Building a GPU Pipeline with the Spade hardware description language
As demonstrated in my previous post about RustHDL, I have been playing around with alternative HDL languages. Lately that language has been Spade. For a simple project to learn Spade, I have to decided to make a vector graphics processing unit. The design consists of a systolic array matrix multiplier that is used to transform the vectors and project them onto the screen.
Spade
Spade is an HDL that greatly inspired by Rust. This inspiration shows in both the overall language design, as well as in the tooling.
What I like
- The language
- Match expressions. These are similar to Rust's, e.g. you must handle all Enum cases at or it is a compiler error.
- Variables can only be assigned to once. This is the source of many Verilog bugs.
- Ports and structured data are a first class concept, and they more useful and intuitive than VHDL records.
- Pipelines. These provide a way to handle timing and synchronization at compile time.
- The tooling
- Automatic test runner integrates well with cocotb.
- Easy to update, similar to rustup
- Installs toolchain for Lattice chips (iCE40 and ECP5)
- Integrates well with gtkwave and Surfer waveform viewers
- External packages can be used in a project. This allowed me to easily use third-party libraries without having to copy someone else's source code into my project like its 1995.
- The community
- The project's Discord is very friendly and helpful.
- Many things I brought up were fixed or issue tracked.
What I don't like
- Code generation doesn't exist.

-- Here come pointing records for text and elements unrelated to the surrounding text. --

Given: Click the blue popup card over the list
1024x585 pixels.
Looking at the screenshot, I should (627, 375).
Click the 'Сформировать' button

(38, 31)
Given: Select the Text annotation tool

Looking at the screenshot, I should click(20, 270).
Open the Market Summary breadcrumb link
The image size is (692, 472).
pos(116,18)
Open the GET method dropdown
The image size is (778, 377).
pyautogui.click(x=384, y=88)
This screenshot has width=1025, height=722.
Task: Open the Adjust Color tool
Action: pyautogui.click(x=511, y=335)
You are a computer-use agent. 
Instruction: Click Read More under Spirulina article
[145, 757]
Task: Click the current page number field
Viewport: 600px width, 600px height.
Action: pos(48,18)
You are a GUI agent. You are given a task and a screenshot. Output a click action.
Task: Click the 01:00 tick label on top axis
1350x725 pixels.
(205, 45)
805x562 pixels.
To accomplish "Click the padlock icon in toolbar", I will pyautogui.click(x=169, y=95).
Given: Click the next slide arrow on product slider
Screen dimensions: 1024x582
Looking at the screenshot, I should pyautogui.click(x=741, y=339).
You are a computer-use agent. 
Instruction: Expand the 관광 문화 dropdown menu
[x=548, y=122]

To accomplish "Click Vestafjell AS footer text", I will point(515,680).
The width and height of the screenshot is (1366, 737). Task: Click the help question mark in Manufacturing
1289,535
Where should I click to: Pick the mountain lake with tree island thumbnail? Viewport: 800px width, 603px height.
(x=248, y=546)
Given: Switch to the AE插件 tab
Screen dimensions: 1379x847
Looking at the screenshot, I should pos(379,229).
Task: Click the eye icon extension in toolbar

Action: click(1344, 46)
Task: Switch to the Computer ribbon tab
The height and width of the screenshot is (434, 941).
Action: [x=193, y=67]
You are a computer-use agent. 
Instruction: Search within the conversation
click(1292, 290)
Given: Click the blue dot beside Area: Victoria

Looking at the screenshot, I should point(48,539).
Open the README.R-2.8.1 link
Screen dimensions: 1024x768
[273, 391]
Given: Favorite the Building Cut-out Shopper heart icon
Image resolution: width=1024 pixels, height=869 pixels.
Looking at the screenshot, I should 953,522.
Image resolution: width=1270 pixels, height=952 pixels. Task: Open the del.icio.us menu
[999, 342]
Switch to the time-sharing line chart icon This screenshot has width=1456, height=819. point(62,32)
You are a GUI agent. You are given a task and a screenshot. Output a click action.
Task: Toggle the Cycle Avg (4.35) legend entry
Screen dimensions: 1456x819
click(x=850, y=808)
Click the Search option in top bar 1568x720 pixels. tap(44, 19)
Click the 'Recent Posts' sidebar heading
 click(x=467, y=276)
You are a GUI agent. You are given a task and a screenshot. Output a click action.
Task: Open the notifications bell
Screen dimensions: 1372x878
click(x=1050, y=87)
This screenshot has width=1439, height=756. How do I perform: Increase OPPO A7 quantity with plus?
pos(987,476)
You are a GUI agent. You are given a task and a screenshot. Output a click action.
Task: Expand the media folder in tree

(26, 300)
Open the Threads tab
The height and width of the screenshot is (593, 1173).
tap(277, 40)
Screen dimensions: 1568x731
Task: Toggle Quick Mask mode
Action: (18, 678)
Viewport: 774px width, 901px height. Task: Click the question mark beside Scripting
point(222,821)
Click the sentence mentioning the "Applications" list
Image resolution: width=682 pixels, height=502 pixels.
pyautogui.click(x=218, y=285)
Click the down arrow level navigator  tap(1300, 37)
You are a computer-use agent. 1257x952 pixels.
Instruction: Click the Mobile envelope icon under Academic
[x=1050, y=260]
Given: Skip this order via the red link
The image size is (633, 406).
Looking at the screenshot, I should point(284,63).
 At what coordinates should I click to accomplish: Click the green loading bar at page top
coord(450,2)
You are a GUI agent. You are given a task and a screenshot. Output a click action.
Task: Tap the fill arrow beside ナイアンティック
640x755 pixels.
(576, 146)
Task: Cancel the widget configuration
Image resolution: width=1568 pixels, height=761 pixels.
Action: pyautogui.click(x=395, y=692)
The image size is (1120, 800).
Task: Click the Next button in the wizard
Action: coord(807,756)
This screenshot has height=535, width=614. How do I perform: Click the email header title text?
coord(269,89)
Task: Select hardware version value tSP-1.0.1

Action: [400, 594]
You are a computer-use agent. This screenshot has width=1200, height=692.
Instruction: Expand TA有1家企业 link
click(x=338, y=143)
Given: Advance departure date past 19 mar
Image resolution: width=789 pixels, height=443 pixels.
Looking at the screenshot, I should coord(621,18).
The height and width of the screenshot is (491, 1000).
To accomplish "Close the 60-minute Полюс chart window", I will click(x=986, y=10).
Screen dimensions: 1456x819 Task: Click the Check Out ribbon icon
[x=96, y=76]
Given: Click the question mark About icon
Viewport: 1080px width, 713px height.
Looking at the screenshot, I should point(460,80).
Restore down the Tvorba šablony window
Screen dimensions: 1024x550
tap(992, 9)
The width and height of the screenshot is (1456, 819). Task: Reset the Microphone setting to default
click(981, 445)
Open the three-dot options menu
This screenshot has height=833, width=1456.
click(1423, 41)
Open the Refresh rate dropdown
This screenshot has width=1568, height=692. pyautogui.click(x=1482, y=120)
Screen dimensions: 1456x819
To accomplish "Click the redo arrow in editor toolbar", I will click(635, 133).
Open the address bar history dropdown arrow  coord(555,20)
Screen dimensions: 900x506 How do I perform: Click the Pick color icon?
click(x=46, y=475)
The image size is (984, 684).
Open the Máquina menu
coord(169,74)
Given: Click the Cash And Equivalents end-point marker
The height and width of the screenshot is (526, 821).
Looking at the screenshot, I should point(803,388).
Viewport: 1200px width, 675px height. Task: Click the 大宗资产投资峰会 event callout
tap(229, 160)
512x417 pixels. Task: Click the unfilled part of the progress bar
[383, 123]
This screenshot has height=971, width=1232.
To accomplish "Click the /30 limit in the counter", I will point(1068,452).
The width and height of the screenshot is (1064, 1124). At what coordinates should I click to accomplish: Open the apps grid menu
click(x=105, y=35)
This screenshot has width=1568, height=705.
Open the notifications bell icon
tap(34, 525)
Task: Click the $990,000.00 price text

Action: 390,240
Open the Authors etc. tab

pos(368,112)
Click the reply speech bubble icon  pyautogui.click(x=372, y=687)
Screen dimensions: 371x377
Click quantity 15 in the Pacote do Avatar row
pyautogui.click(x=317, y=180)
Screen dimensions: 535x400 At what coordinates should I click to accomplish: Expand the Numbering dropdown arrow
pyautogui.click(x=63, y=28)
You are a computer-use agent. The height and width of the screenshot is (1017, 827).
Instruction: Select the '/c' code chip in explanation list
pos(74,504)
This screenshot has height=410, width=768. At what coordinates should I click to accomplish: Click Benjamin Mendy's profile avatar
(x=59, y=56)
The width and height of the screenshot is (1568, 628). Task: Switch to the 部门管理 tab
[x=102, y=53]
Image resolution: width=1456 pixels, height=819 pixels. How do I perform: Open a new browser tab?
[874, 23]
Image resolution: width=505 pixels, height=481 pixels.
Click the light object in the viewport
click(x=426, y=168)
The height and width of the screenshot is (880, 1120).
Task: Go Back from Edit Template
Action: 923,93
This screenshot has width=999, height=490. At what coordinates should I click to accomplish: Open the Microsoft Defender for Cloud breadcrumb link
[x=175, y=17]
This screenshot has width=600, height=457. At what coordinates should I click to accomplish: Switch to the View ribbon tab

I had to implement stuff by copying and pasting. A lot of my modules are not truly parametric because of this.
- It is still early. I encountered a lot of crashes in the build tools as well as weird error messages.
Systolic Array
A systolic array consists of many cascaded processing elements. Data is "pumped" through these elements. When one element is done with data, it hands it off to its neighbor. This concept is adaptible to matrix multiplication, but some input/output shaping is required to stagger and zero-pad the data for valid computation.
Design
Matrix Multiplier
Processing Element
Operation
- Matrix multiply unit is reset.
- Transformation matrix is loaded in. This provides rotation around the y-axis.
$$ T = \begin{bmatrix} \cos(\theta) & 0 & \sin(\theta) & 0 \\ 0 & 1 & 0 & 0 \\ -\sin(\theta) & 0 & \cos(\theta) & 0 \\ 0 & 0 & 0 & 1 \\ \end{bmatrix} $$
Transformation matrix values are pushed in in reverse, row-major order.
$$ \begin{Bmatrix}1, 0, ... , -\sin(\theta), 0, \cos(\theta)\end{Bmatrix} $$
- Vertices are pushed into vector FIFO in row-major order. Input to the FIFO is 32-bits wide, so a full 4x16-bit vector uses two clocks. 32-bit input width was chosed so the the core would work well with a RISC-V soft core.
$$ V = \begin{bmatrix} x_0 & y_0 & z_0 & w_0 \\ x_1 & y_1 & z_1 & w_1 \\ \vdots & \vdots & \vdots & \vdots \\ x_n & y_n & z_n & w_n \\ \end{bmatrix} $$
$$ \begin{Bmatrix}(x_0, y_0), (z_0, w_0), (x_1, y_1), (z_1, w_1), ..., (x_n, y_n), (z_n, w_n)\end{Bmatrix} $$
Conversion to Screen Coordinates
Points a represented by 16-bit integers with 13 fractional bits. This allows a range of (4, -4], but in practice, only a range of [-1, 1] is used. The screen resolution used is 1366 x 768. In order to display the points on the screen, the points are multiplied by 384 and 384 is added to the result. The range [-1, 1] becomes [0, 768].
Coordinate Conversion
Instead of using multiplication directly, it is done with shift-left multiplication of 256 and 128. These results are then added together.
Line Drawing
To raster the lines onto pixels, I implemented Bresenham's line algorithm. All of the setup steps of the algorithm, such as selecting high vs. low implementations as well as calcuating initial values were easily handled by Spade's pipeline primitives. These allowed easy operation sequencing and flip-flop delays. After setup, the raster loop will output pixel coordinates that will be drawn onto the screen.
HDMI Output
There is already an implementation of an HDMI output created by TheZoq2. As an exercise in Spade's library functionality, I will attempt to use it in my project.